WHAT’S BEING CLAIMED:
- This latest discovery in the Philippine island of Luzon may point to the existence of a human relative arriving on the island 700,000 years ago, which is long before the original estimate of scientists.
- Researchers have found 57 stone tools in Luzon during annual excavations since 2014.
- According to a study published on Wednesday by lead archaeologist Thomas Ingicco of France’s National Museum of Natural History, the tools are estimated to be 631,000 to 777,000 years old.
Prior to this discovery, the earliest evidence of human activity and life on the Philippine islands was a bone of a human foot unearthed at the Philippine Callao caves, which dated only 67,000 years ago – a considerable time jump. Researchers discovered other fauna remains and man-made stone tools in the area during the 1950s, but the artifacts have not been precisely dated.

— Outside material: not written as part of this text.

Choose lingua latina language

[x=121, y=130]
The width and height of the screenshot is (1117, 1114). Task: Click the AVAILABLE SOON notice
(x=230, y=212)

The study states that “This evidence pushes back the proven period of colonization of the Philippines by hundreds of thousands of years, and furthermore suggests that early overseas dispersal in island Southeast Asia by premodern hominins took place several times during the Early and Middle Pleistocene stages.”
The date for when humans first began to live in the region is also accordingly pushed back.
The excavation revealed a 75 percent complete skeleton of a rhinoceros species that went extinct.
The marked-up bones showed signs of butchery, revealing that it was probably hunted and eaten by humans. Ingicco stated that 13 of the rhino bones showed cut marks.
“We found marks on the bones intended to break off the bones to get access to the marrow, and of course to break bones you have to get past the flesh,” Ingicco added. “Whether they killed the rhino or not, we do not know and we have no evidence to know now.”
Ingicco also said that although the humans in the Philippines at that time are a distant relative, they were “totally different” from present-day Homo sapiens. He explained that “Some species reached the island a long time ago and the result is a dwarf species that has evolved on this island.”
Some remains of Philippine brown deer, freshwater turtles, and monitor lizards have also been found during the excavation.
While no clear evidence has been found on how the humans got to the Philippines in the first place, Ingicco hypothesized that these early humans were “washed out off a coast after some tsunami or some similar event.”